DATA FOR THE TASK |

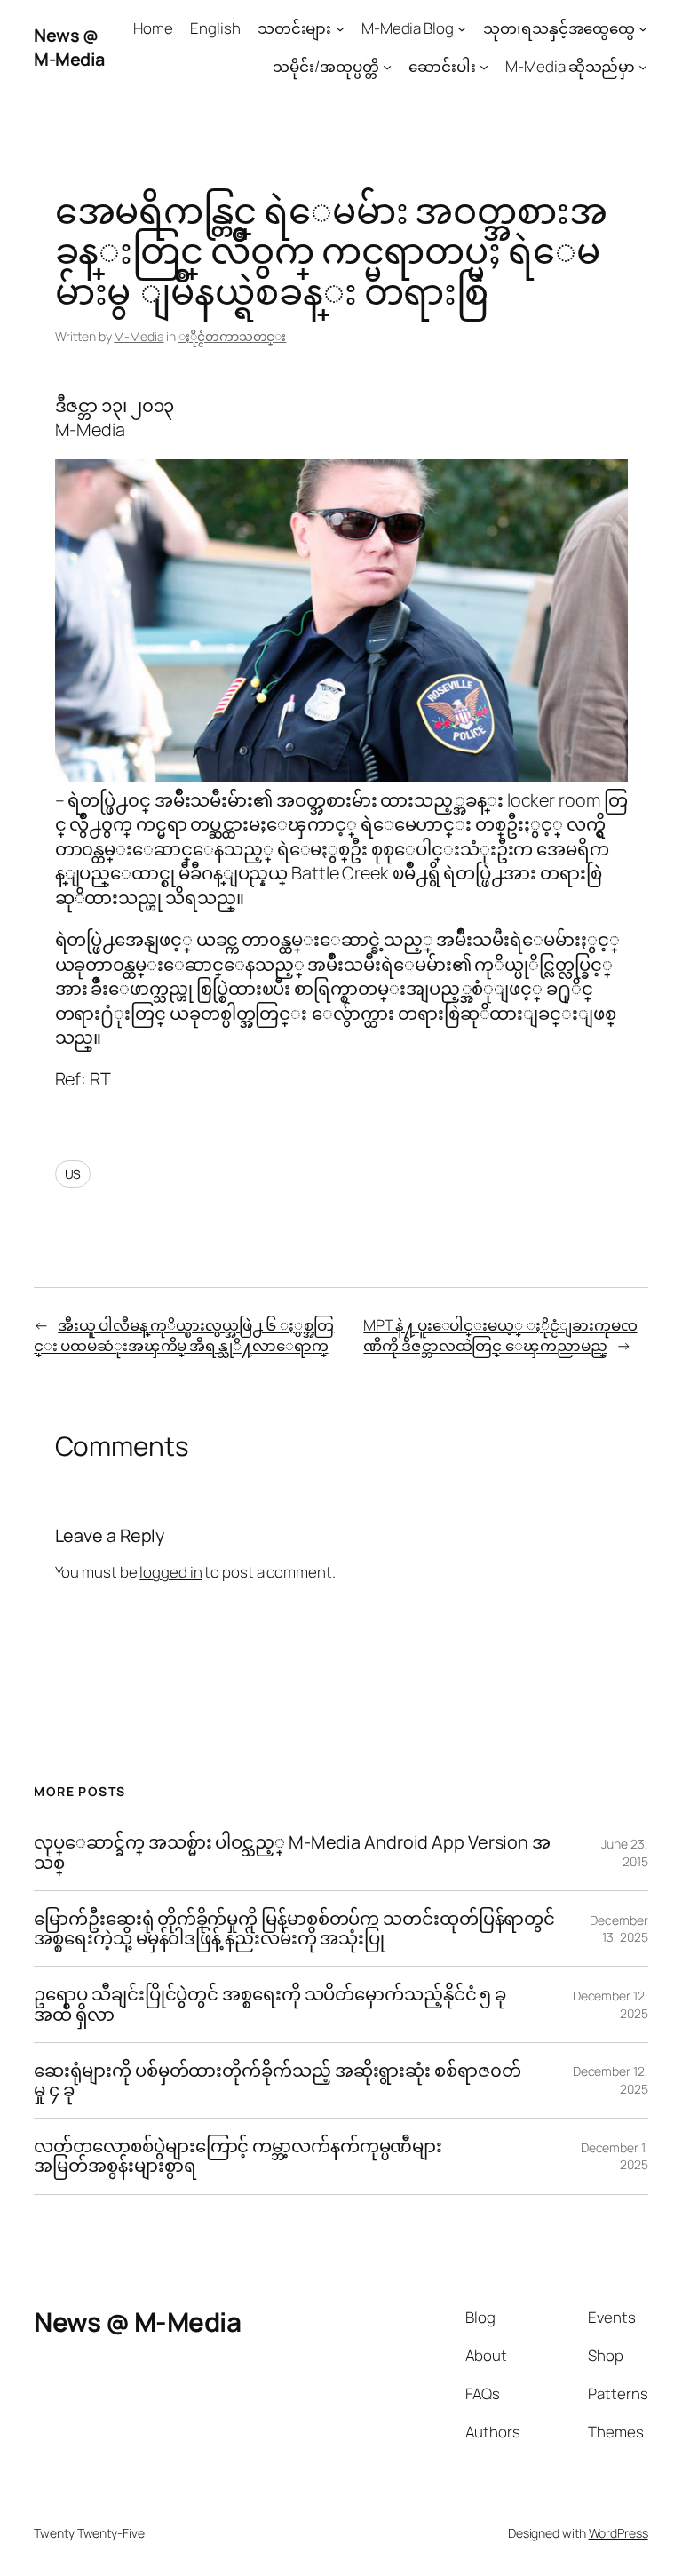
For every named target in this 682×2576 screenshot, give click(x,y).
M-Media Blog (407, 28)
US (73, 1173)
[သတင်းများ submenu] (340, 28)
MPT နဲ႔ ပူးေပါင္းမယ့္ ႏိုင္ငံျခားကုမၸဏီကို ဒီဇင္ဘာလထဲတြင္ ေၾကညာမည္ (500, 1335)
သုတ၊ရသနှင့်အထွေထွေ (559, 28)
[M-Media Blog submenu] (461, 28)
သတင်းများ (295, 28)
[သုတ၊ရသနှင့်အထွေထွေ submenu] (642, 28)
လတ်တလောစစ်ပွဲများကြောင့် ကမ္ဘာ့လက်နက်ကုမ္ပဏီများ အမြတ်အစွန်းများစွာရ (238, 2155)
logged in (170, 1572)
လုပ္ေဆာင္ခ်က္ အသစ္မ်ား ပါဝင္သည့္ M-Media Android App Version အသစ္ (292, 1852)
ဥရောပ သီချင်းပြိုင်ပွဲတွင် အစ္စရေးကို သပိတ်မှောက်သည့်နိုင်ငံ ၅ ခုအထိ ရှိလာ (270, 2003)
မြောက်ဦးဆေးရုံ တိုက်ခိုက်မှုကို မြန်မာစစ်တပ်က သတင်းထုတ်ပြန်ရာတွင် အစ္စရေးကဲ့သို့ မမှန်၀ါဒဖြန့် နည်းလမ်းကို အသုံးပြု (294, 1928)
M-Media (138, 336)
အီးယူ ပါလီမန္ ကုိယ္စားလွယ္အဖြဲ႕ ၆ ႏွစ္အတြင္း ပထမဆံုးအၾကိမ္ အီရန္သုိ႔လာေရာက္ (184, 1335)
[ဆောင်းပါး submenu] (484, 66)
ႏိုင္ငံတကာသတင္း (232, 336)
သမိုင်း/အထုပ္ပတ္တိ (325, 66)
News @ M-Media (69, 47)
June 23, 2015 (624, 1852)
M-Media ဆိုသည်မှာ (570, 66)
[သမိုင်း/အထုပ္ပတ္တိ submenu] (387, 66)
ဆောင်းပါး (442, 66)
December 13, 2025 (618, 1929)
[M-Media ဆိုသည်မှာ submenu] (642, 66)
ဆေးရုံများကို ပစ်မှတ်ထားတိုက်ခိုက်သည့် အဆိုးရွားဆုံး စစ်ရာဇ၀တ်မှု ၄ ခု (277, 2080)
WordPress (618, 2532)
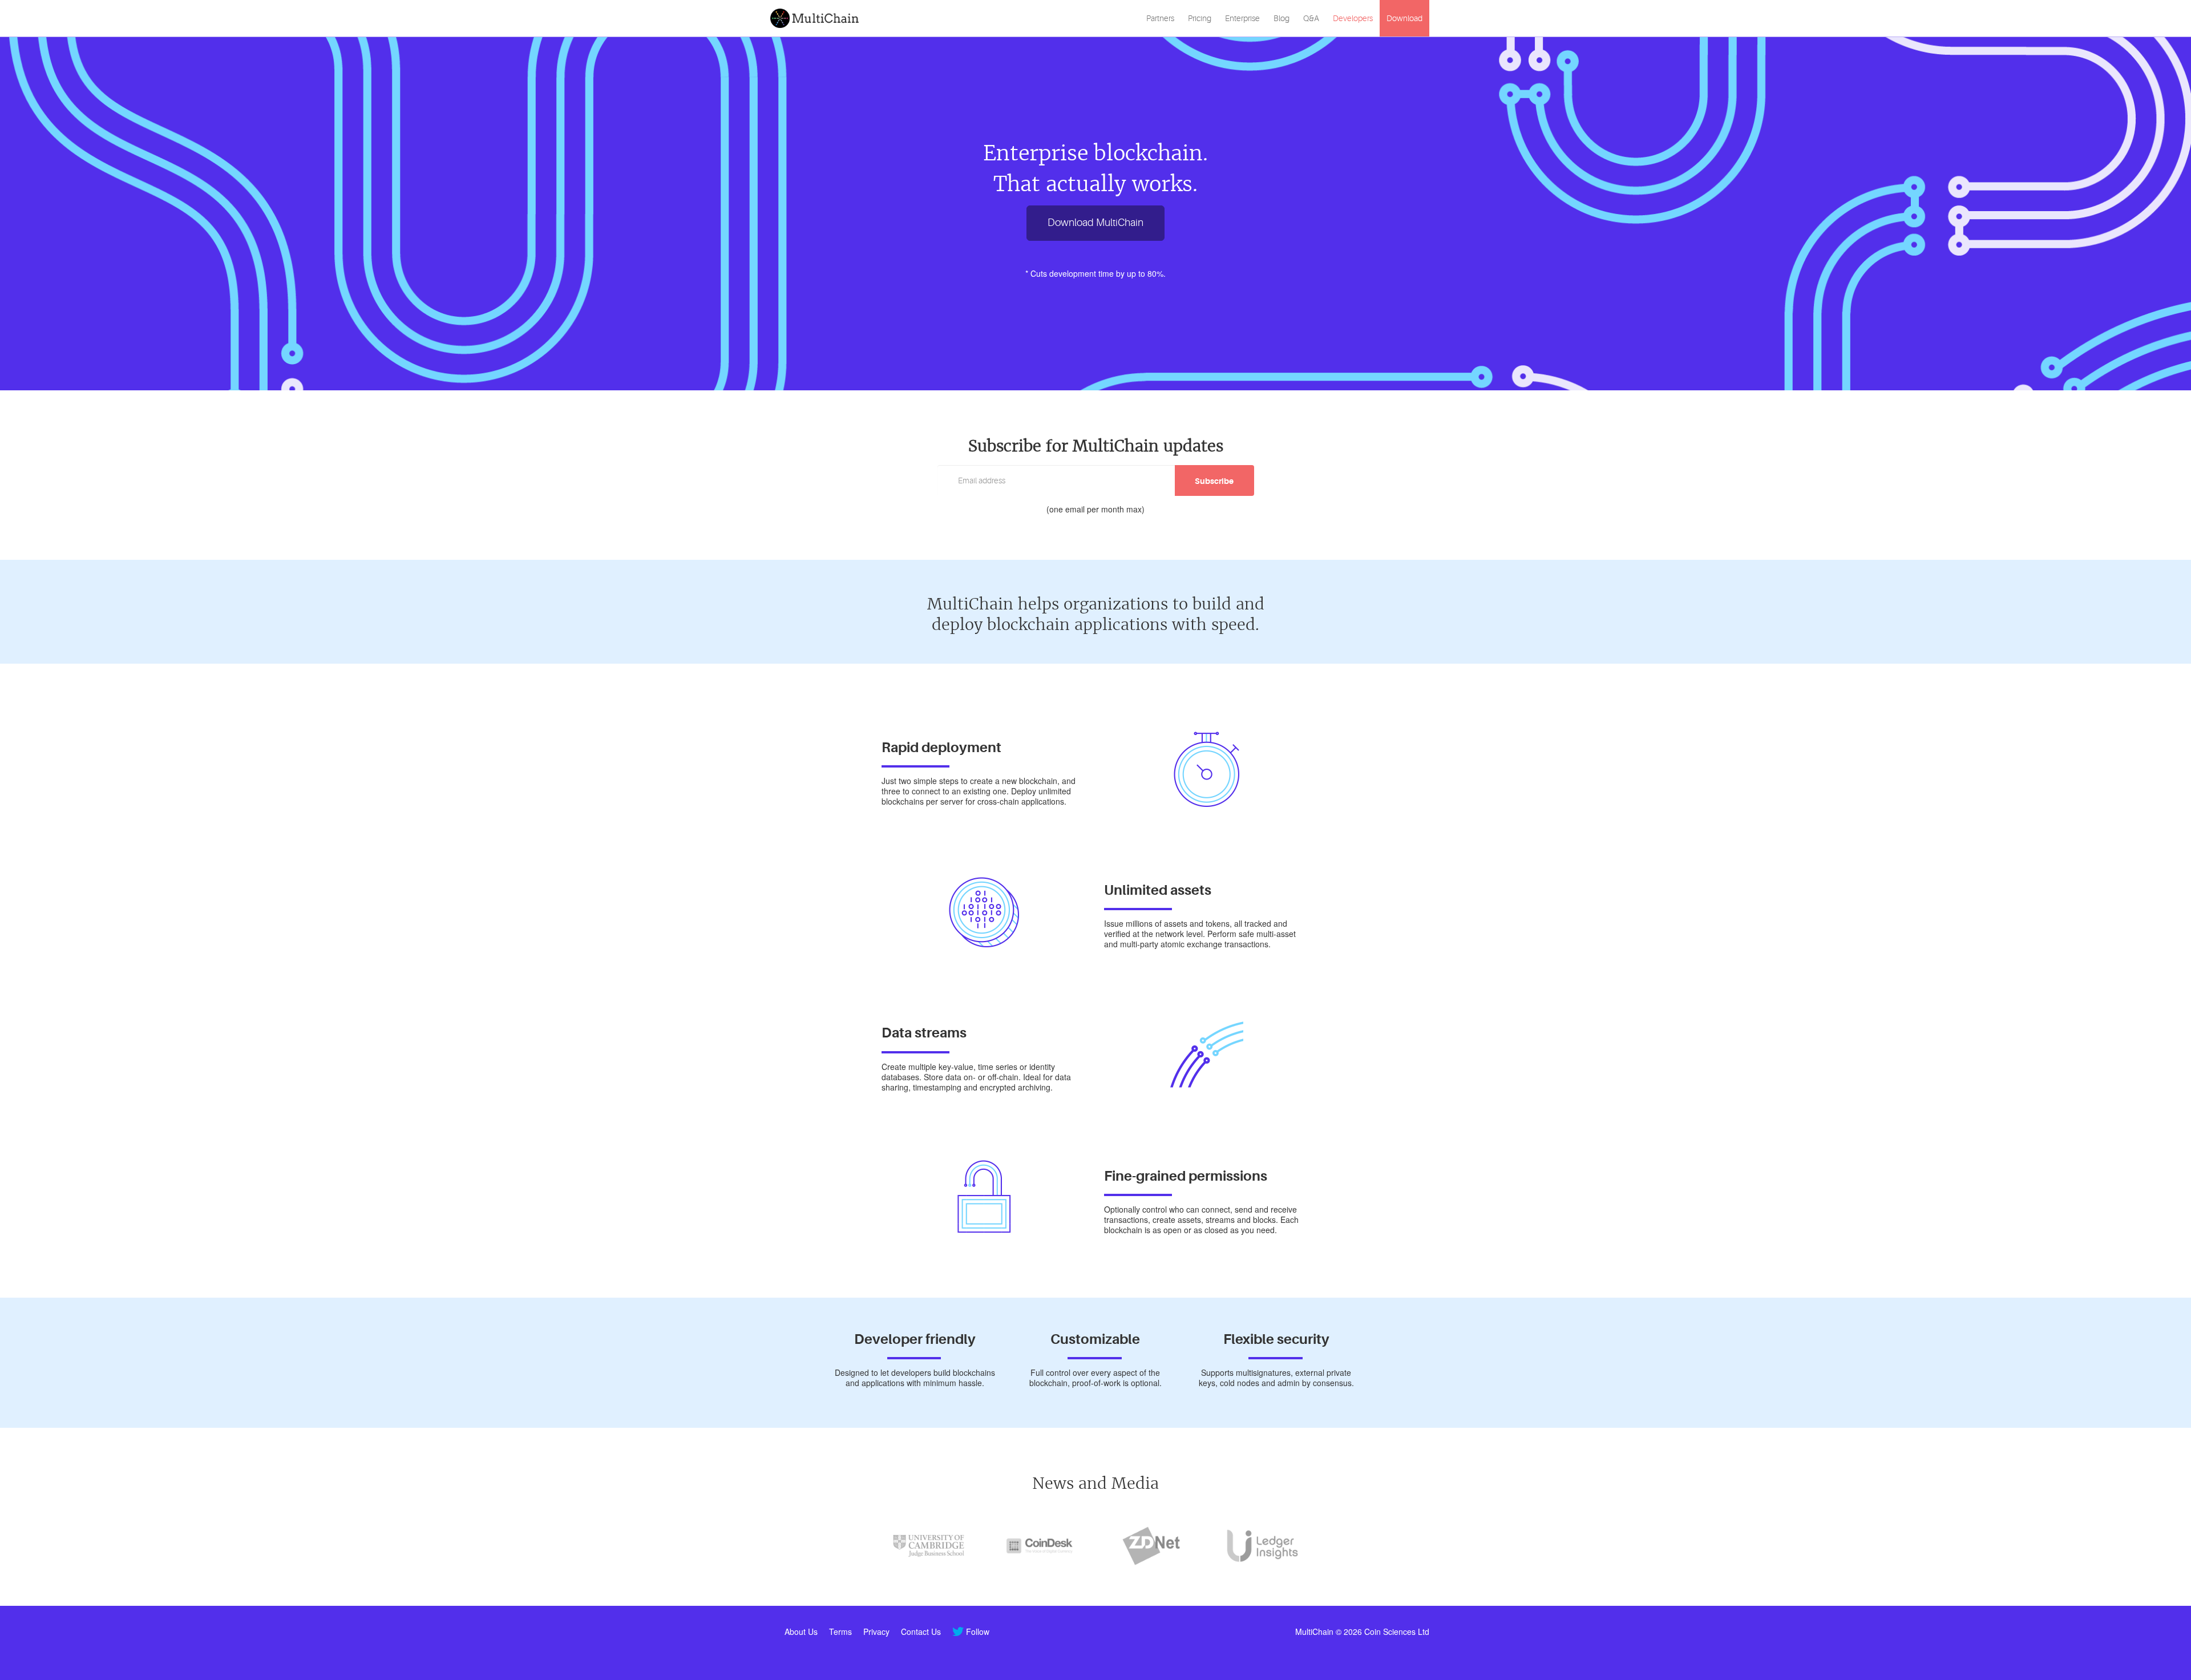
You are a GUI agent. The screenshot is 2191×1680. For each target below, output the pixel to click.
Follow (977, 1631)
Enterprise (1242, 18)
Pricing (1199, 18)
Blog (1281, 18)
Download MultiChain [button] (1095, 222)
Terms (840, 1631)
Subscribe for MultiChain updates (1095, 446)
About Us (801, 1631)
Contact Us (921, 1631)
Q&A (1311, 18)
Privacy (876, 1631)
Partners (1160, 18)
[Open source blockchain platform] (816, 18)
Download (1404, 18)
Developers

WORK TO BE COMPLETED | Say how many lines of the preceding data include the word "click". The number is the whole answer.

RESULT OF THIS TASK | 2